Keywords

1 Introduction

In this chapter, we propose a deep learning-based filtering pipeline to address the issues in 3D reconstruction of heritage sites using internet-sourced images. With time and climatic changes, the texture, shape and colour of monuments fade or lose information. Monuments are ruined due to attacks (during war) and natural calamities. In order to preserve our cultural heritage and pass it on to the next generation, there is a need to store all information in digital format. One of the effective ways of storing information on heritage sites is through 3D models. 3D reconstruction using images collected from the internet is challenging due to varying captured conditions and with different sensors. Most of the image-based reconstructions for the generation of a detailed and informative 3D model rely on the images chosen [1]. The input images to the reconstruction algorithm may contain artefacts like occlusion and shadow. These artefacts influence 3D reconstruction and result in distortion of shape and texture in reconstructed 3D models.

Most of the works in the literature on 3D reconstruction carry out pre-processing of input data towards better reconstruction [2,3,4]. The authors in [2] propose enhancement of images before 3D reconstruction and use the tone-mapping approach with Contrast Limited Adaptive Histogram Equalization (CLAHE). This results in amplification of local contrast adaptively and prevents amplification of local noise. The authors in [3] propose colour balancing, denoising of image and enhancement of raw images using adaptive median filters before 3D reconstruction. The authors in [4] use Semi-Global Matching (SGM) as an image matching technique, which is applied to Unmanned Aerial Vehicle (UAV) images to generate dense point cloud. These methods find challenges when applied to images with text, blur, occlusion and shadow. The following are proposed to address these challenges:

  • We propose a deep-learning pipeline for filtering internet-sourced images towards better 3D reconstruction.

  • We propose to prune internet-sourced images to eliminate unwanted images towards better 3D reconstruction.

  • We propose to select a suitable set of images for a given query image by combining mean-shift and hierarchical clustering algorithms towards 3D reconstruction.

  • We demonstrate our results using internet-sourced images and compare with existing reconstruction methods.

In Sect. 2, we discuss the proposed pipeline for filtering of images towards 3D reconstruction.

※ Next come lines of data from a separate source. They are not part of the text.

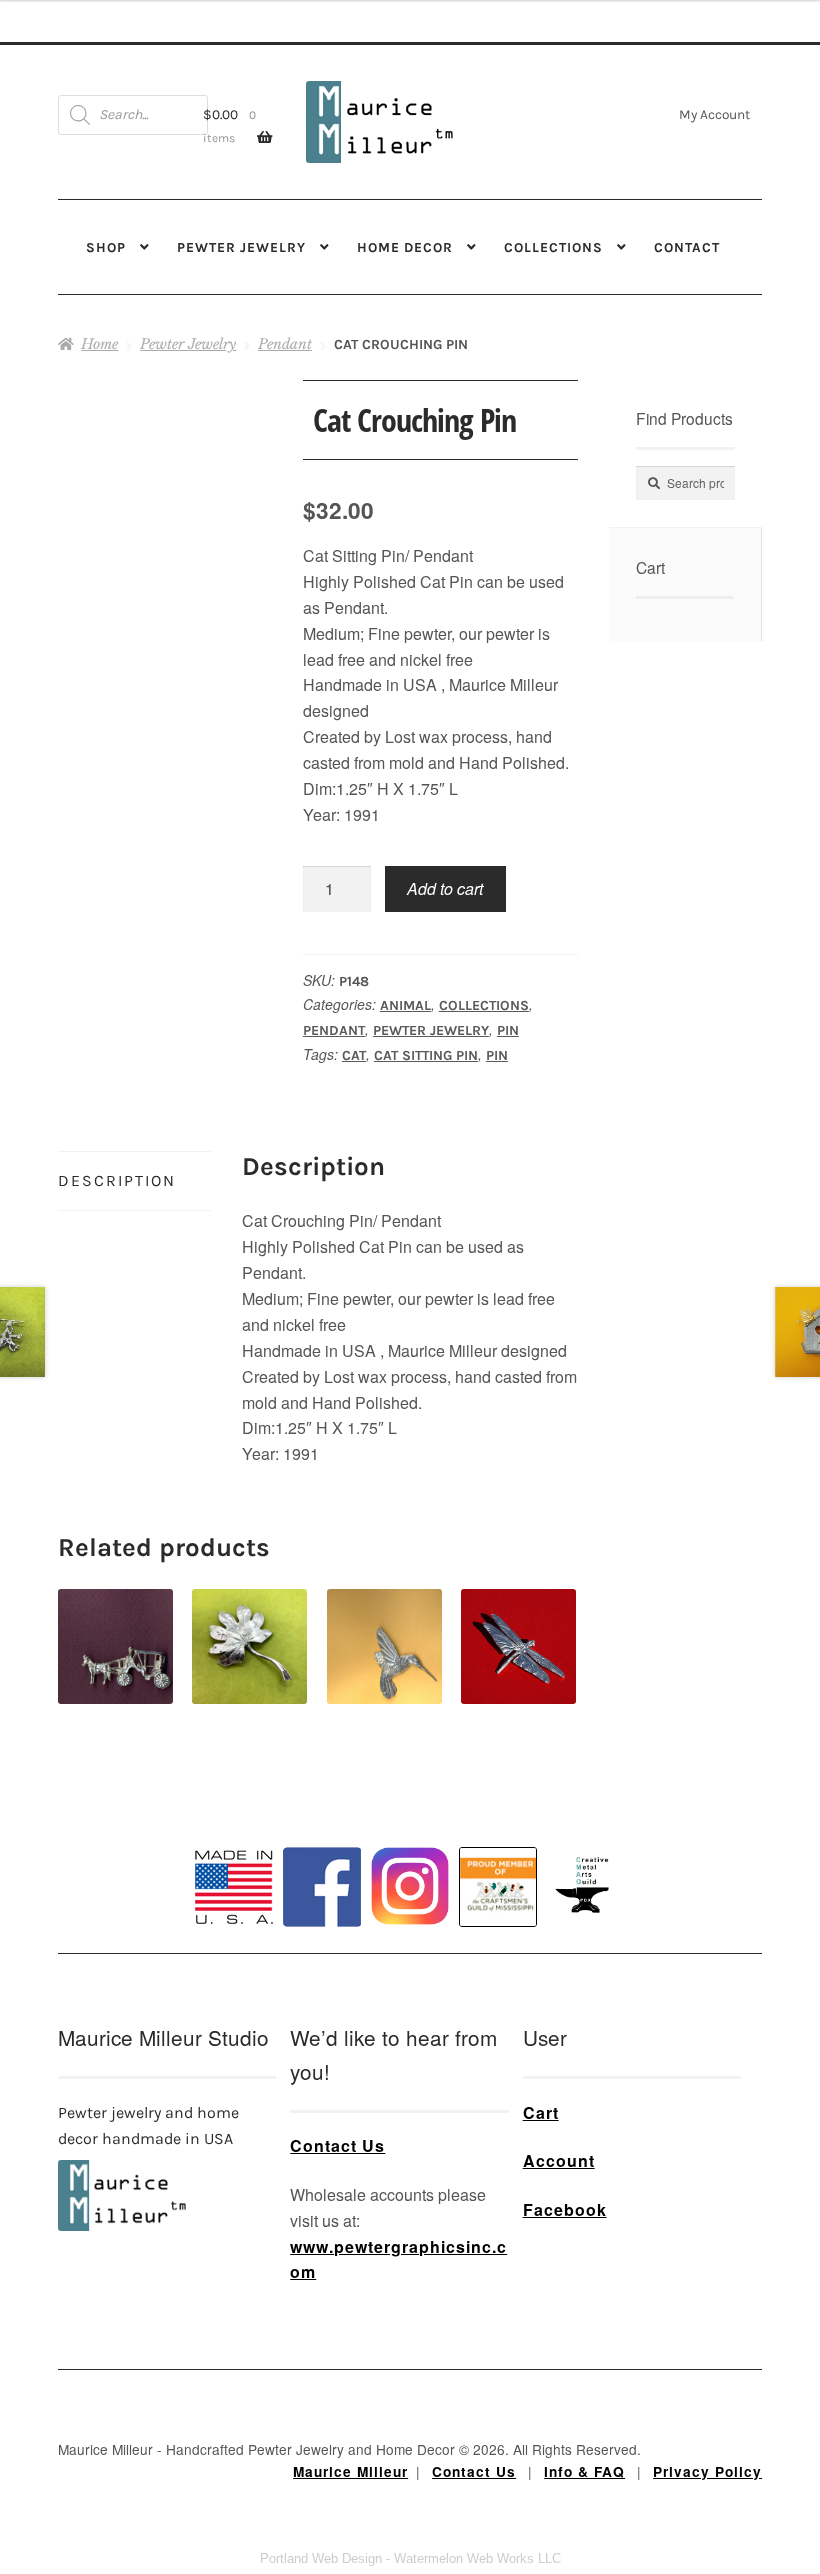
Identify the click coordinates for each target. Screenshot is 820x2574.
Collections (553, 247)
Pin (508, 1030)
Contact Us (337, 2145)
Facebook (565, 2209)
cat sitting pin (426, 1055)
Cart (541, 2112)
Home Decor (405, 247)
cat (354, 1055)
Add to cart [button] (115, 1623)
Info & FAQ (584, 2471)
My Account (714, 114)
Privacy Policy (707, 2471)
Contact (687, 247)
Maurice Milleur (350, 2471)
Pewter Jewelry (241, 247)
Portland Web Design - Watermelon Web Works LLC (410, 2558)
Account (559, 2160)
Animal (405, 1005)
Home (99, 344)
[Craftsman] (498, 1887)
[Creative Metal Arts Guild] (586, 1886)
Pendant (285, 344)
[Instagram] (410, 1886)
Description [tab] (117, 1180)
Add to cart (445, 888)
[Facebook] (322, 1887)
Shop (106, 247)
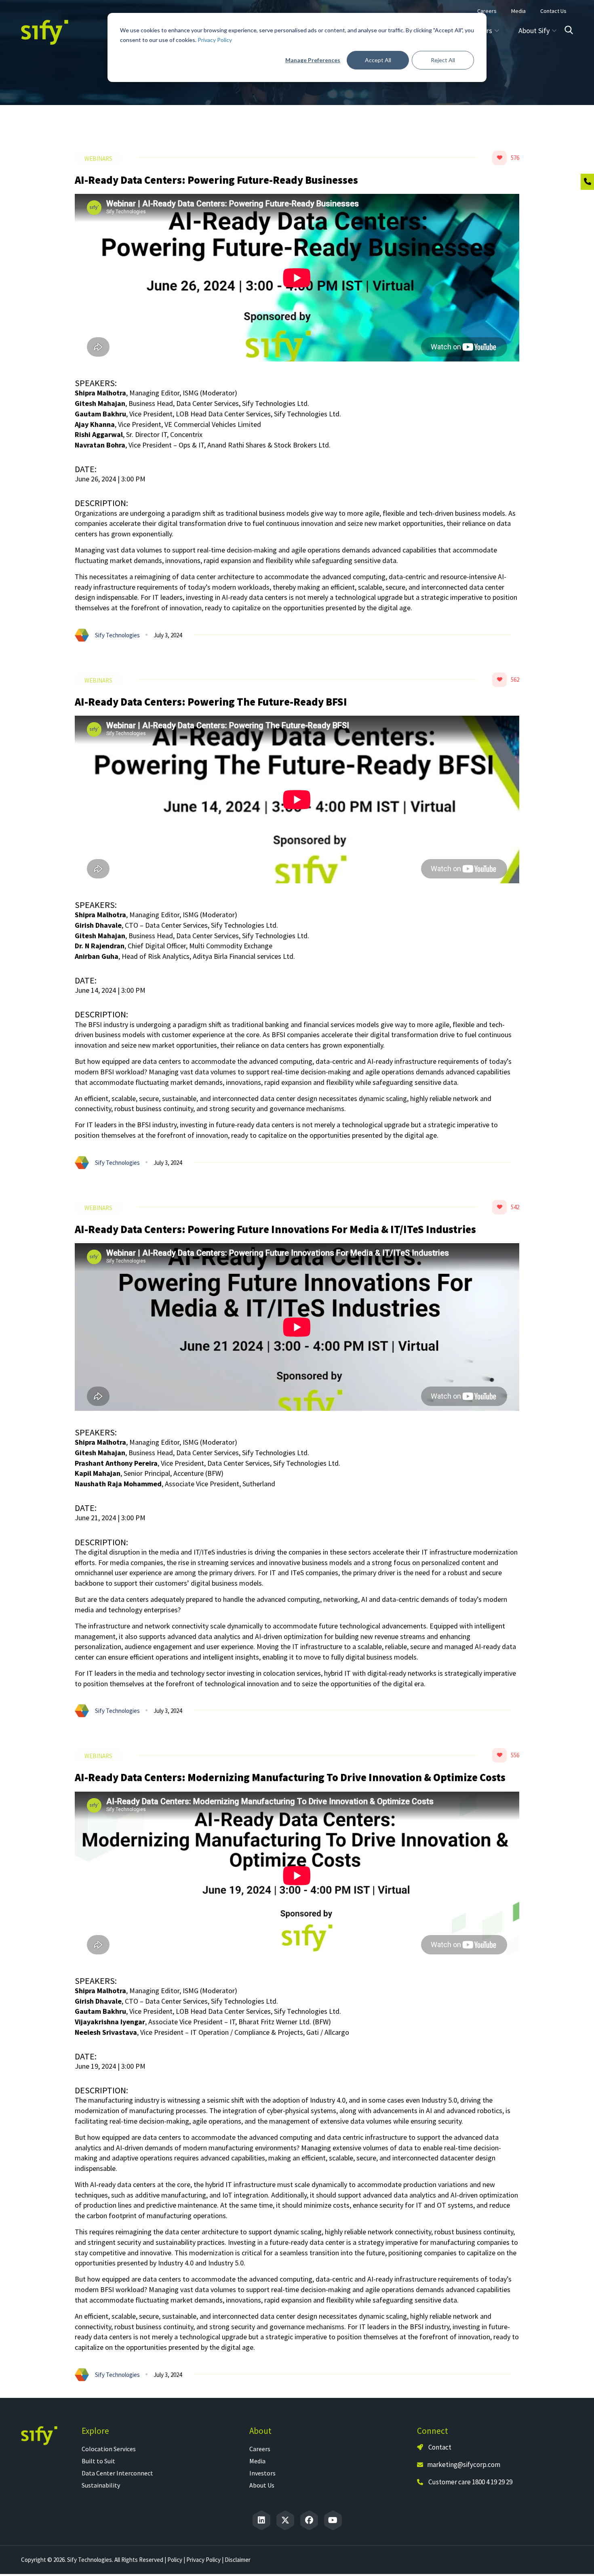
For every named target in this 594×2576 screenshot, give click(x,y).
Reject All (443, 60)
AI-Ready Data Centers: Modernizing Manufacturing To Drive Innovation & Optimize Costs (290, 1777)
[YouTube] (333, 2520)
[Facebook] (309, 2520)
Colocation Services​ (109, 2449)
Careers (259, 2449)
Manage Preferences (312, 60)
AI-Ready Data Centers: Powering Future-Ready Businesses (216, 180)
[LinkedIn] (261, 2520)
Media (257, 2461)
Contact (439, 2447)
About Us (261, 2485)
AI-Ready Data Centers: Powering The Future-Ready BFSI (211, 701)
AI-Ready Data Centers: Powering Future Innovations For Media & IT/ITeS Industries (275, 1229)
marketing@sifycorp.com (463, 2464)
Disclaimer (238, 2559)
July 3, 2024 (168, 635)
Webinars (98, 158)
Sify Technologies (117, 635)
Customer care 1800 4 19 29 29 (470, 2481)
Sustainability (101, 2485)
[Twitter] (285, 2520)
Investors (262, 2473)
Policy (174, 2559)
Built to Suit (98, 2461)
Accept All (378, 60)
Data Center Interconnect (117, 2473)
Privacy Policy (215, 39)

In Sect. 3, we demonstrate the results of the proposed pipeline and its effect on 3D reconstruction and conclude in Sect. 4.

2 Filtering of Images Towards 3D Reconstruction

In this section, we discuss the proposed learning-based pipeline for filtering of internet-sourced images towards 3D reconstruction. The proposed pipeline includes pruning, selection of images and 3D reconstruction modules as shown in Fig. 1. Internet-sourced images with blur, shadow, text and occlusion are eliminated during the pruning process. A subset of filtered images is further selected for 3D reconstruction.

Fig. 1
figure 1

Pipeline for filtering of images towards 3D reconstruction

2.1 Pruning of Images

Internet-sourced images with text, blur, occlusion and shadow are input to pruning module as shown in Fig. 2. Internet-sourced images with text are filtered using a text detection algorithm (Tesseract Optical Character Recognition [OCR]) [5].

Fig. 2
figure 2

Pruning of images

Blur detection in images using traditional methods is computationally expensive [6]. In order to reduce the complexity of blur detection, we use a binary classifier to classify the input images into blur and non-blur images. This classification includes feature extraction using stacked autoencoders [7, 8] and using the features as input for the binary classifier. The encoder consists of 64 × 64 × 3 nodes as input, two intermediate stacked layers with 1024 and 512 nodes and 64 nodes as output. The input data is encoded to 64 nodes. These 64 nodes are decoded with the intermediate stacked layer of 512 and 1024 nodes to output 64 × 64 × 3 nodes. The decoder reconstructs the input image. Initially, the stacked autoencoder is trained to extract the features, and then the decoder is replaced with a binary classification layer for classifying blur and non-blur images. The non-blur images are given as input to the occlusion detection module.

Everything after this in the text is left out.